CKAP4 also historically known as CLIMP-63 , or just p63 is an abundant type II transmembrane protein residing predominantly in the endoplasmic reticulum of eukaryotic cells and encoded in higher vertebrates by the gene CKAP4.
Discovery
CLIMP-63 was discovered in the early 1990s as the most S-palmitoylated protein during mitosis, Nevertheless, the effect of this modification to date remains unclear. CLIMP-63 was extensively studied during the 1990s by the group of Hans-Peter Hauri which has characterized CLIMP-63's life in the ER. More recently, different groups have also reported CLIMP-63's presence at the plasma membrane acting as a ligand-activated receptor. CLIMP-63 has also now been described as a marker in different cancers.Localization, molecular functions and regulation
CLIMP-63's cellular distribution has been assessed several times in the last two decades. The protein includes a cytosolic segment composed of positively charged amino acid which might act as a preponderant motif for folding and ER localization. Furthermore, CLIMP-63 was one of the first discovered ER-shaping proteins. and is mostly known for participating in the generation and maintenance of the ER sheets This is thought to occur after dimerization of CLIMP-63's luminal COILED-COIL domains in cis and/or trans. Multimerization might in addition limit CLIMP-63's diffusion out of ER-sheets.CLIMP-63 was also shown to bind microtubules through its cytoplasmic disordered tail which might help anchoring the ER-sheets to the cytoskeleton. This is regulated by phosphorylation of at least three serine residues of CLIMP-63's cytosolic tail as phosphorylation interferes with CLIMP-63's microtubule binding capacity.

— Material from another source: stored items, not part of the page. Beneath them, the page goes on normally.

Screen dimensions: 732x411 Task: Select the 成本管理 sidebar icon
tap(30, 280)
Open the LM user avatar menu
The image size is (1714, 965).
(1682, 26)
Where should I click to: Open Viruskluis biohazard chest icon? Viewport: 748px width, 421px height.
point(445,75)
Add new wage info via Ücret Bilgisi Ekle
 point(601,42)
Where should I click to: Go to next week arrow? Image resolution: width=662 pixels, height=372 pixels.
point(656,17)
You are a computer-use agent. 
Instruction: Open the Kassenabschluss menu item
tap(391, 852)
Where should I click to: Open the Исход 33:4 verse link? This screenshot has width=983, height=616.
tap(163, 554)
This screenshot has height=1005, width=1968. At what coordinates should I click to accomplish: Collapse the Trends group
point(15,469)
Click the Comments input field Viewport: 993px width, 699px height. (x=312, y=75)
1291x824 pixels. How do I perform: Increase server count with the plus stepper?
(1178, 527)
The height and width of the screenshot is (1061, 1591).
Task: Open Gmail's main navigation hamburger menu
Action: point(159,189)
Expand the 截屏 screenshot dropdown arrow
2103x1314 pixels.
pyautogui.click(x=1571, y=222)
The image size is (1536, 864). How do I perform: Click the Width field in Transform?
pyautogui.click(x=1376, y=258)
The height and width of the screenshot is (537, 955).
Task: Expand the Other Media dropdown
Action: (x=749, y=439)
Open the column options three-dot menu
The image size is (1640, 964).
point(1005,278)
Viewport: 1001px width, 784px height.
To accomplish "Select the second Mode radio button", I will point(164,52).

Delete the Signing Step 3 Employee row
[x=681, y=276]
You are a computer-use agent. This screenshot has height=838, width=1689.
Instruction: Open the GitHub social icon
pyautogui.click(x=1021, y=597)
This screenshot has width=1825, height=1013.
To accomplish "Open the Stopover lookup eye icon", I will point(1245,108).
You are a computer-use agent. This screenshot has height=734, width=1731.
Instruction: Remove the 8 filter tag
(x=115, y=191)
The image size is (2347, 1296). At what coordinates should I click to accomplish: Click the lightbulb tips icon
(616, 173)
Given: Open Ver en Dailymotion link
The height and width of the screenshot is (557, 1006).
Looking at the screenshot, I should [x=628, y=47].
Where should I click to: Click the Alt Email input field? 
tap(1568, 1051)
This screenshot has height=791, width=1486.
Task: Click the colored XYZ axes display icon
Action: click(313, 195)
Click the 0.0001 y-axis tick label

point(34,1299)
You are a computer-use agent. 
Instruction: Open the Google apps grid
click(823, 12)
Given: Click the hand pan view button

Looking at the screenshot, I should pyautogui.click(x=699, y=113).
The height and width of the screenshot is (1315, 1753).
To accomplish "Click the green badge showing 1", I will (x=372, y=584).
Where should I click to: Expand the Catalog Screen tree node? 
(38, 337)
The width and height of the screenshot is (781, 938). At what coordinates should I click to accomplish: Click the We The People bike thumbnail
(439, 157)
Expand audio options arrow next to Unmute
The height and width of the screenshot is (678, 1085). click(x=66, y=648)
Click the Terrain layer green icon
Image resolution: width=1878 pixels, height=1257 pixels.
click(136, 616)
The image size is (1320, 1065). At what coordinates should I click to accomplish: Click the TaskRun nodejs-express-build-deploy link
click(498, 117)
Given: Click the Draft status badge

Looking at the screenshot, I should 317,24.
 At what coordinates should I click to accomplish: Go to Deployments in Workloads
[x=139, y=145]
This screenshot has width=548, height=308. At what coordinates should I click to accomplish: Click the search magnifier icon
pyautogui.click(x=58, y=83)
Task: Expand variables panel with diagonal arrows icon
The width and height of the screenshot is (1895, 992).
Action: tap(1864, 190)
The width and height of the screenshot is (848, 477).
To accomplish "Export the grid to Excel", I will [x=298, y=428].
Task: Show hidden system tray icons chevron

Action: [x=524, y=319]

In addition, CLIMP-63 can undergo another post-translational modification, S-palmitoylation, on cysteine 100 of its cytoplasmic domain. So far only the palmitoyl-acyltransferase ZDHHC2 has been identified as a potential regulator of CLIMP-63's palmitoylation but as ZDHHC2 resides mostly at the plasma membrane, supplementary investigations are needed. The consequence of S-palmitoylation remain to be investigated but could play a role in the cell cycle as CLIMP-63's palmitoylation was reported to strongly increase during mitosis.
Finally, CLIMP-63 has been shown by different groups to serve as a cell surface receptor for various extracellular ligands, in particular for surfactant protein A in lungs alveoli, tissue plasminogen activator in vascular smooth muscle cells and for anti-proliferative factor in bladder epithelial cells of patients with interstitial cystitis disorder.